--- 文書抜粋 ---

沙に囲まれた残酷な世界が私たちの社会を浮かび上がらせる。期待の作家が令和の世に送り出す、新たな青春のバイブル!
ファンタジーの世界から「令和」の世界を描く
物語の時代は近未来であり、いわゆる「ファンタジー」の手法をとるのだが、決して現実離れしたストーリーではない。無慈悲な沙によって人が住めなくなってきている残酷な世界は、ままならないこの世を象徴するかのようでもある。醸し出される空気感は、まさに僕らがいま生きている令和の世界そのもの。圧倒的な普遍性をも感じさせる、むしろ現代小説として読むべき価値のある作品なのだ。 物語の主人公は、過酷な状況の中で夢を追いかける少女だ。日常生活を侵食する沙に覆われた世界でも、就職活動は行われる。まったく未来どころか、明日の自分も見えない状況で、彼女たちはいったいどんな「将来の夢」を描くのか。第二部の主人公は現実を選びとる。それもまた人生なのだが、苛烈な運命と対峙したときに、ファーストプライオリティとは何なのかを深く考えさせられる。 ごく普通の日常が理不尽な理由によって突然失われる。これは未知の病原菌の脅威に晒されたコロナ禍の状況と大いに重なる。余儀なくされた非日常の暮らし。ステイホームにソーシャルディスタンス。手探りをしながらも、新たな生活様式を手に入れたが、失ったものも数知れない。とりわけ、本来であれば夢と希望に輝く日々を過ごせなかった若者たちにとって、この失われた数年間の記憶は生涯忘れられないであろう。過ぎた時間は葬り去りたい出来事ばかりであったかもしれない。しかし、その日々があるから今の自分があることも紛れもない事実である。結果を知ったお神籤を寺社の木の枝に結びつけるように、「あの時」の複雑な感情の糸を、こうした良質な文学に絡めておくのがいいかもしれない。

--- データ部分 ---

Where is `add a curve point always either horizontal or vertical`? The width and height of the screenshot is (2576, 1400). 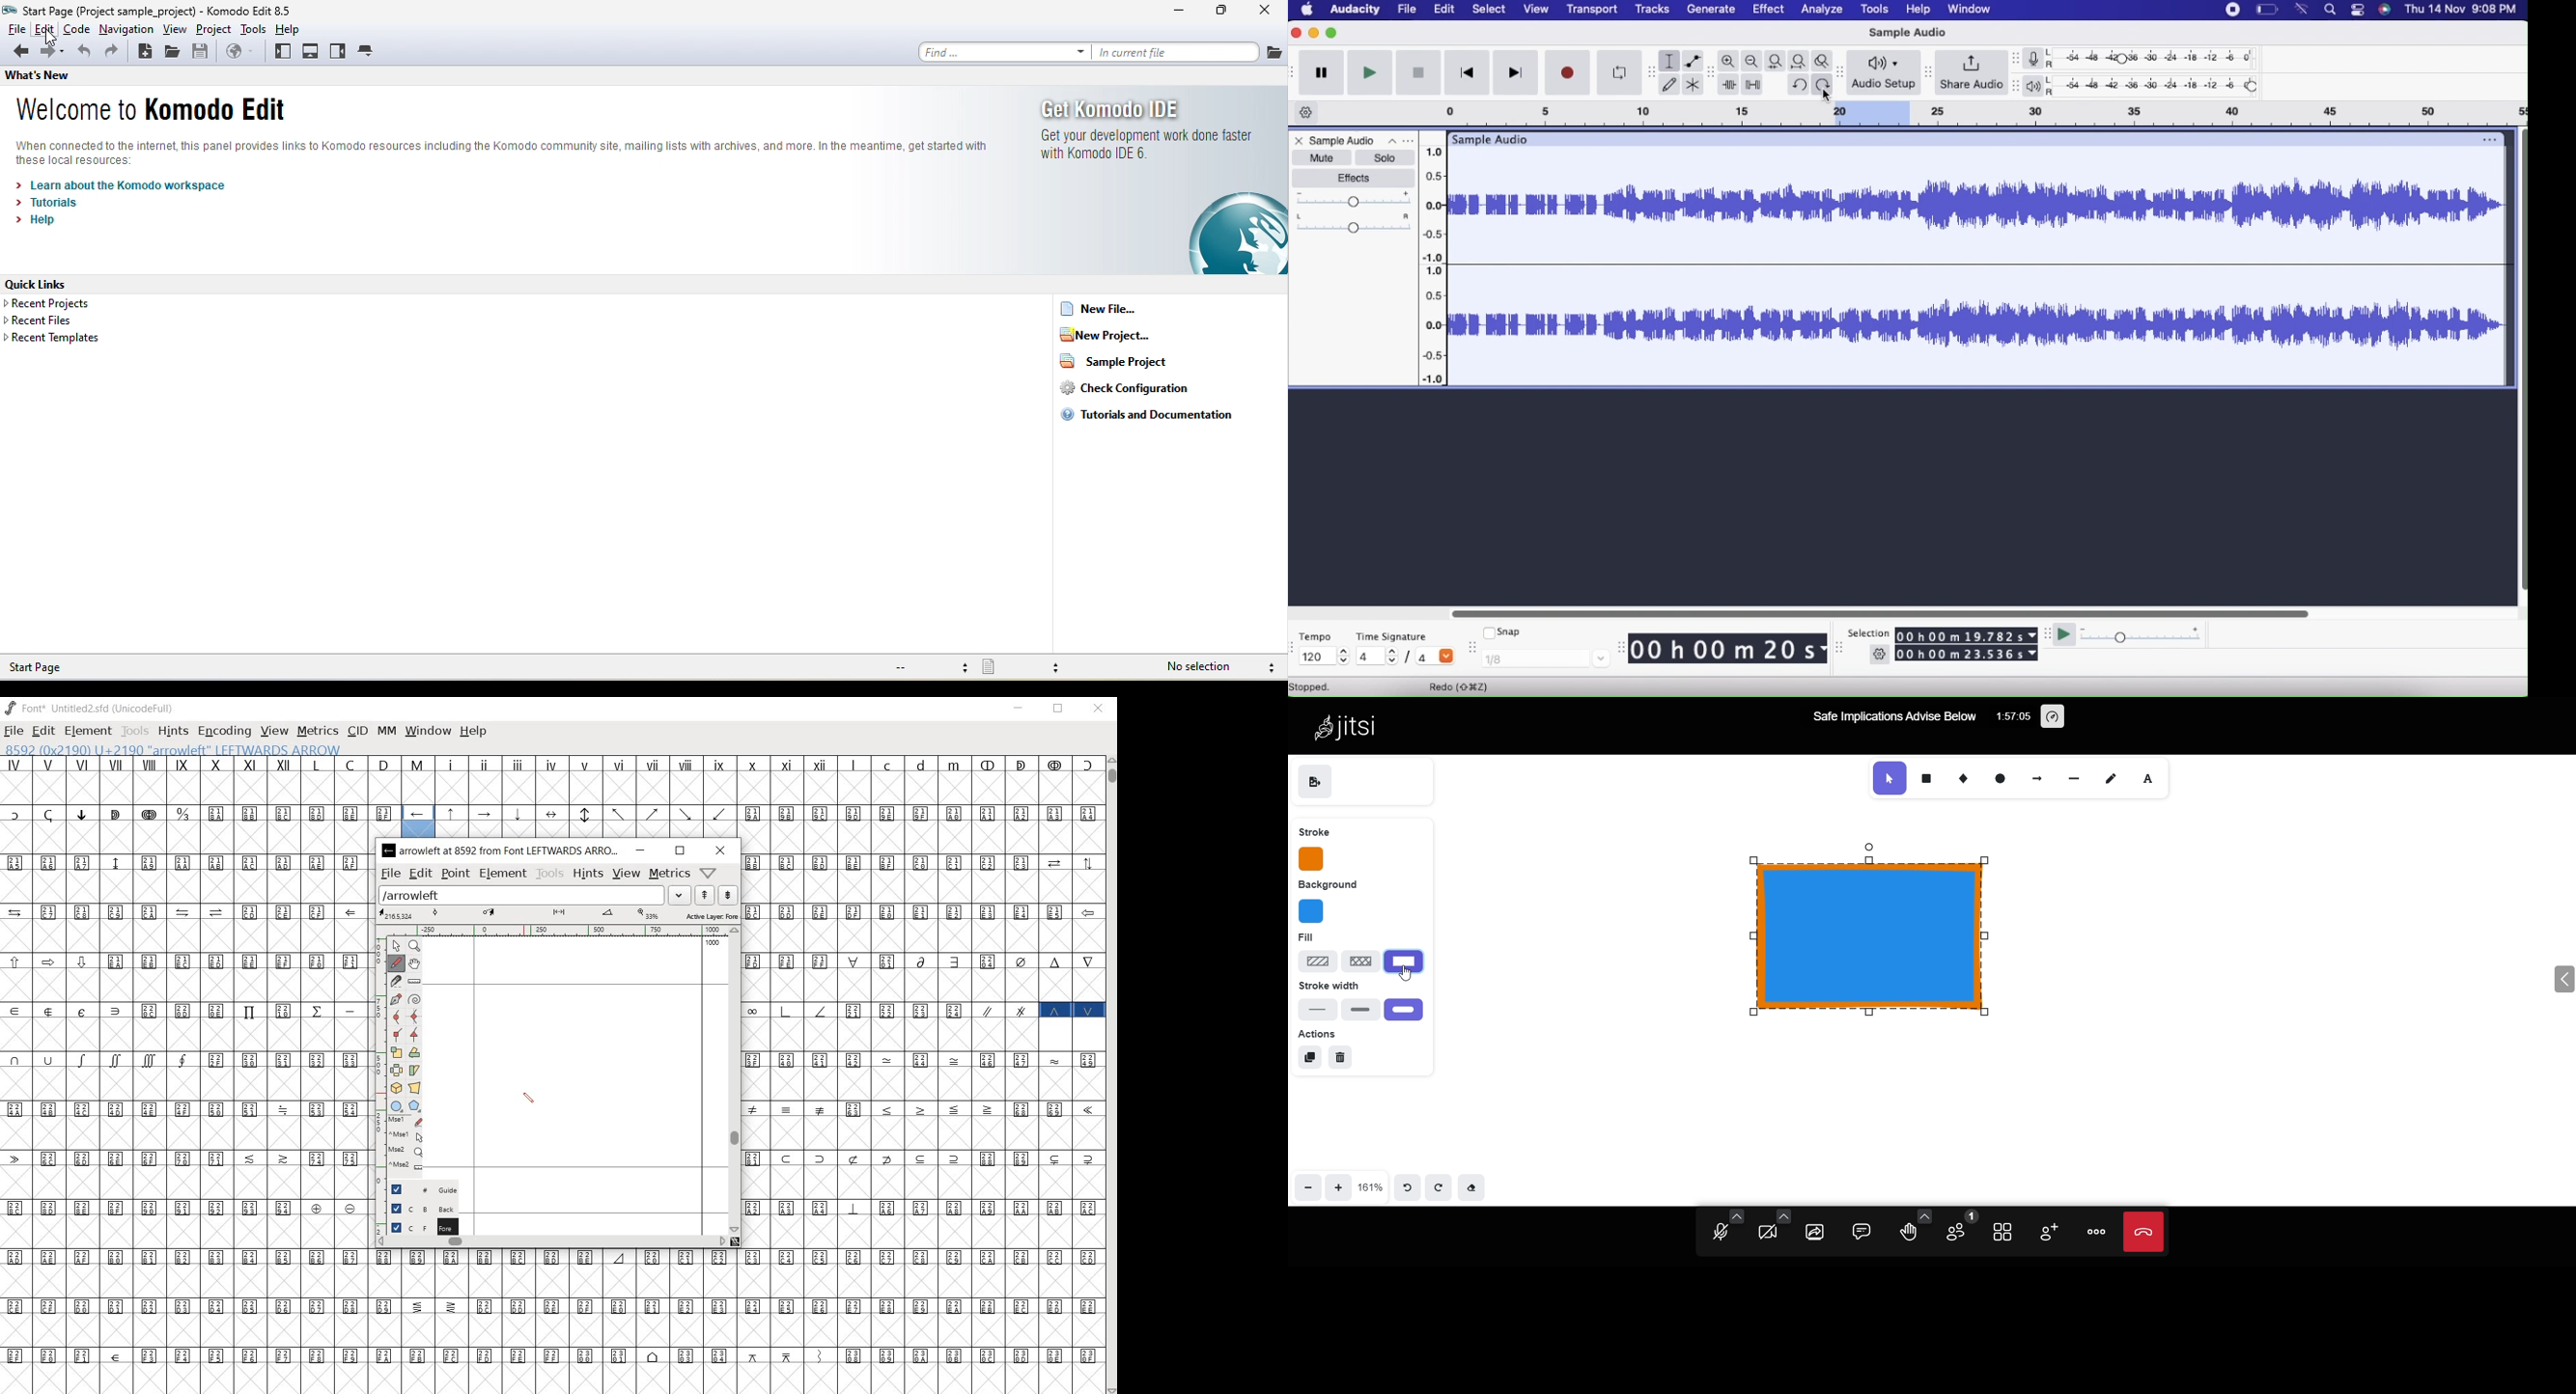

---

あなたへの指示: 小説を紹介する文書抜粋の一文「物語の主人公は、過酷な状況の中で夢を追いかける少女だ。」を英語に訳すこと。

記述回答: The protagonist of the story is a girl who chases her dreams amid harsh circumstances.